• **TASK BRIEF**: Copy out the lines from the line with "biograficzny (235, 798)" to the line with "wojenny (225, 708)", keeping every character as it is.

• **GIVEN RECORDS**:
** Begin **
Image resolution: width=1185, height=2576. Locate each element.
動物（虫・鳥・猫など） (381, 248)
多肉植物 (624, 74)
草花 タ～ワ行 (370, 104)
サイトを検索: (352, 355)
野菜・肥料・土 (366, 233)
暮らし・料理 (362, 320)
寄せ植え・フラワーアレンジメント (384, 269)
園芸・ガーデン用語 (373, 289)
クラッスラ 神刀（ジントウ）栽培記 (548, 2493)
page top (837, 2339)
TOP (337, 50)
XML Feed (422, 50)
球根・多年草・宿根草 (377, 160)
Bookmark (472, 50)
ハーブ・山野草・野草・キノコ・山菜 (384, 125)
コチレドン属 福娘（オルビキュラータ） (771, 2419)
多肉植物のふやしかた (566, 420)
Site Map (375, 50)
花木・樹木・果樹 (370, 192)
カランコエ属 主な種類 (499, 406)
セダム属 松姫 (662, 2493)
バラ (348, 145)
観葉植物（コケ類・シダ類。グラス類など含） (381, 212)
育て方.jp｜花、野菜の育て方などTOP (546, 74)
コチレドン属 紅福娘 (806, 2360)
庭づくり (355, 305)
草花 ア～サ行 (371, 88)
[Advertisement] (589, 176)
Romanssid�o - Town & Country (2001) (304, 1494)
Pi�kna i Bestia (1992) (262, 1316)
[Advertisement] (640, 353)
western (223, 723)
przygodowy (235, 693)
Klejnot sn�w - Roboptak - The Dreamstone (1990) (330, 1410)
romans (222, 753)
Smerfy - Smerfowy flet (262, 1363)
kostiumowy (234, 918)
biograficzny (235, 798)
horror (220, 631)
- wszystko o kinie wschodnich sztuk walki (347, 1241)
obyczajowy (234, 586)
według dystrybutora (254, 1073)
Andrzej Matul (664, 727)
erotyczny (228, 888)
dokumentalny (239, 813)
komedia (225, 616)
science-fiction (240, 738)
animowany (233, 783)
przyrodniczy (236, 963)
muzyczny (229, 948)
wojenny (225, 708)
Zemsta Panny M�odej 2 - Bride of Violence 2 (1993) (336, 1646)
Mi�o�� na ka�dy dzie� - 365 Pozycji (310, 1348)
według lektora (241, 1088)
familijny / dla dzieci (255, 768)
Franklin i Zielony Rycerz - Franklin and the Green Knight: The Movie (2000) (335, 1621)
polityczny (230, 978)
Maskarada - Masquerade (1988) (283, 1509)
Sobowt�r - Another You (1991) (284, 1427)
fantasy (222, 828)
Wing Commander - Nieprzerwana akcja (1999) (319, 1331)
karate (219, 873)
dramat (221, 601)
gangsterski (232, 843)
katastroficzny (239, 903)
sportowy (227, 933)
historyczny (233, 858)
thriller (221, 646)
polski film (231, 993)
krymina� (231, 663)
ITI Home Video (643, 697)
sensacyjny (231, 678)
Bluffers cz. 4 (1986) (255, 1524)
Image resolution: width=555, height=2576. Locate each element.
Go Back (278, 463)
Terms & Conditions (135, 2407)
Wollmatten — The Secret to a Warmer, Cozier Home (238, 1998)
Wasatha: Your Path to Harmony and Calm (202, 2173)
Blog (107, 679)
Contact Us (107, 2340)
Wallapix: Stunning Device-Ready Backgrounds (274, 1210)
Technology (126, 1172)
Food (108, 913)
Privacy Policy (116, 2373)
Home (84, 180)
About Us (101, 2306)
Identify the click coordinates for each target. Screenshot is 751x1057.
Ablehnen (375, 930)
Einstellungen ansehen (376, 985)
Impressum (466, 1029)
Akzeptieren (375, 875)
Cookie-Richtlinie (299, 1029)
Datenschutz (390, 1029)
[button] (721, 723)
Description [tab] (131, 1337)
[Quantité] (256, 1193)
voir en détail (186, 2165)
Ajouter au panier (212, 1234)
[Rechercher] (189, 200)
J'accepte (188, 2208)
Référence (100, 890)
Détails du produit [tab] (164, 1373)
** End **
• **COMPLETE ANSWER**:
biograficzny (235, 798)
horror (220, 631)
- wszystko o kinie wschodnich sztuk walki (347, 1241)
obyczajowy (234, 586)
według dystrybutora (254, 1073)
Andrzej Matul (664, 727)
erotyczny (228, 888)
dokumentalny (239, 813)
komedia (225, 616)
science-fiction (240, 738)
animowany (233, 783)
przyrodniczy (236, 963)
muzyczny (229, 948)
wojenny (225, 708)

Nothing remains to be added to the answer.